**Text section:**
1 Introduction

A sequence logo, based on information theory, has been widely used as a graphical representation of sequence conservation (aka motif) in multiple amino acid or nucleic acid sequences. Sequence motif represents conserved characteristics such as DNA binding sites, where transcription factors bind, and catalytic sites in enzymes. Although many tools, such as seqlogo1, have been developed to create sequence motif and to represent it as individual sequence logo, software tools for depicting the relationship among multiple sequence motifs are still lacking. We developed a flexible and powerful open-source R/Bioconductor package, motifStack, for visualization of the alignment of multiple sequence motifs.

2 Prepare environment

You will need ghostscript. The full path to the executable can be set using the environment variable R_GSCMD. If this is unset, environment variable gs (Unix, Linux or Mac) or GSC (Window) will be searched by name on your path. If gs/GSC is unset, GhostScript executable “gswi64c.exe” and “gswin32c.exe” are tried sequentially.

Stored items:

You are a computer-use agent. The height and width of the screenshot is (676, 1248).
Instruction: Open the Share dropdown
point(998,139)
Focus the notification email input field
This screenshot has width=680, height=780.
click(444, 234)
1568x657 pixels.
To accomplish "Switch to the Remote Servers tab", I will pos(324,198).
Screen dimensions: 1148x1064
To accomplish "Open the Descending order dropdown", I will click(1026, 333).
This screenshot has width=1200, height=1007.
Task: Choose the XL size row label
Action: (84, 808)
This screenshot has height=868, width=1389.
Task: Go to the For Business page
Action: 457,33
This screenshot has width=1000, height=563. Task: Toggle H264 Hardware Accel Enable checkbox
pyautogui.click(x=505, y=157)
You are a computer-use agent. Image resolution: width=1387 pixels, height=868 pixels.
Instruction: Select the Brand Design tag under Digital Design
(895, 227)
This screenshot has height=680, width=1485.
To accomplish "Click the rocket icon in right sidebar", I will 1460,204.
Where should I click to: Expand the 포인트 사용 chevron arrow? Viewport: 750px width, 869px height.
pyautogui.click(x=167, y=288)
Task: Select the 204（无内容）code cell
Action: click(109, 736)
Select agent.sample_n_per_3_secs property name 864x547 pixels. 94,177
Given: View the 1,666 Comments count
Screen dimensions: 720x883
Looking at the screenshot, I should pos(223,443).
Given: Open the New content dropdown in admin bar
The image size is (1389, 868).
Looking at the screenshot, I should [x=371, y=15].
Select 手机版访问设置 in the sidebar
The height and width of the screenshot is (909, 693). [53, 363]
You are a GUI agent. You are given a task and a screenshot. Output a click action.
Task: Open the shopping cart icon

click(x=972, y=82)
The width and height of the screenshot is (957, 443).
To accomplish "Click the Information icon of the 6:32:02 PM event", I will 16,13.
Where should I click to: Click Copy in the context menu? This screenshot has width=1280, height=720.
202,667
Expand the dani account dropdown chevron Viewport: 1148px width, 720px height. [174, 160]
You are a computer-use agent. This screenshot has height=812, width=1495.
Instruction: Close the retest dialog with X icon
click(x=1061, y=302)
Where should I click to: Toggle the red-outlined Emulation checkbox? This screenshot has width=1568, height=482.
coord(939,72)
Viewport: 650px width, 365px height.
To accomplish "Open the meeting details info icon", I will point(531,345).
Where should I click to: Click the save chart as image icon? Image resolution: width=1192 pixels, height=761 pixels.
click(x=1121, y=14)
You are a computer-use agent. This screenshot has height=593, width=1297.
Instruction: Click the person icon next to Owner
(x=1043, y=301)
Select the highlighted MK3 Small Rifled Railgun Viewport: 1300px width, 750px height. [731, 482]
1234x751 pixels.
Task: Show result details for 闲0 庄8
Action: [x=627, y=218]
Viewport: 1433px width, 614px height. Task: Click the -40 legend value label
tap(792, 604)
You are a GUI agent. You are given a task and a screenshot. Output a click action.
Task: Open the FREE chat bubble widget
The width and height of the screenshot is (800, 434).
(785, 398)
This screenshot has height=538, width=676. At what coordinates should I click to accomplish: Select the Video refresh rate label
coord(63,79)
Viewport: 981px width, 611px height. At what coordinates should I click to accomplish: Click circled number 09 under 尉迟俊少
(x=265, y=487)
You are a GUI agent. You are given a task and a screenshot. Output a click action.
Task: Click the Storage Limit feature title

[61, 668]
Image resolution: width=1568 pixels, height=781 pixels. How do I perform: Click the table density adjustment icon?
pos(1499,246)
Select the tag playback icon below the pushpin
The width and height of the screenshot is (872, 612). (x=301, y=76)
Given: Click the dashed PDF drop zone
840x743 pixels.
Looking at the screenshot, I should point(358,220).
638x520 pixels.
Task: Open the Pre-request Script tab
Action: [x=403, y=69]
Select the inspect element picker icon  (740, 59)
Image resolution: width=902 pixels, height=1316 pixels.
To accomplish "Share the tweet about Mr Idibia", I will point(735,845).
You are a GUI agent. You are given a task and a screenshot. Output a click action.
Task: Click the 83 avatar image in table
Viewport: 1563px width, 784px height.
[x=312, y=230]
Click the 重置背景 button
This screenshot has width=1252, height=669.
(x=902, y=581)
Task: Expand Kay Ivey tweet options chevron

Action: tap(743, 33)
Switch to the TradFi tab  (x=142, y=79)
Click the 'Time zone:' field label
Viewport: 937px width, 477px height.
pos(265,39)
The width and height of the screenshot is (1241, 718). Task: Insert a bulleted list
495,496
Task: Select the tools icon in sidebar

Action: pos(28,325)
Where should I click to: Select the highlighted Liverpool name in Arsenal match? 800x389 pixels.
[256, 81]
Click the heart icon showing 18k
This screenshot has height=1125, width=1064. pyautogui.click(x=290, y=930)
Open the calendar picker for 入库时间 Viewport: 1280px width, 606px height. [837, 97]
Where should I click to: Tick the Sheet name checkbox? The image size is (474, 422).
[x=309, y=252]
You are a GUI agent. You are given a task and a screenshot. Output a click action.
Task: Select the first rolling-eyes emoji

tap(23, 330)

**Work to complete:**
1 – In the text on the motifStack package, which environment variable can hold the full path to the ghostscript executable?
2 – Continue the motifStack text after its last sentence.

**Activity answers:**
1 – R_GSCMD

2 –
Here is an example on Windows assuming that the gswin32c.exe is installed at C:\ Program Files\ gs\ gs9.06\ bin. In a R session, please try:

Sys.setenv(R_GSCMD=file.path("C:", "Program Files", "gs", 
                             "gs9.06", "bin", "gswin32c.exe"))

3 Examples of using motifStack

3.1 plot a DNA sequence logo with different fonts and colors

Users can select different fonts and colors to draw the sequence logo.

pcm <- read.table(file.path(find.package("motifStack"), 
                            "extdata", "bin_SOLEXA.pcm"))
pcm <- pcm[,3:ncol(pcm)]
rownames(pcm) <- c("A","C","G","T")
motif <- new("pcm", mat=as.matrix(pcm), name="bin_SOLEXA")
##pfm object
#motif <- pcm2pfm(pcm)
#motif <- new("pfm", mat=motif, name="bin_SOLEXA")
#plot the logo with same height
plot(motif, ic.scale=FALSE, ylab="probability")
#try a different font
plot(motif, font="mono,Courier")
#try a different font and a different color group
motif@color <- colorset(colorScheme='basepairing')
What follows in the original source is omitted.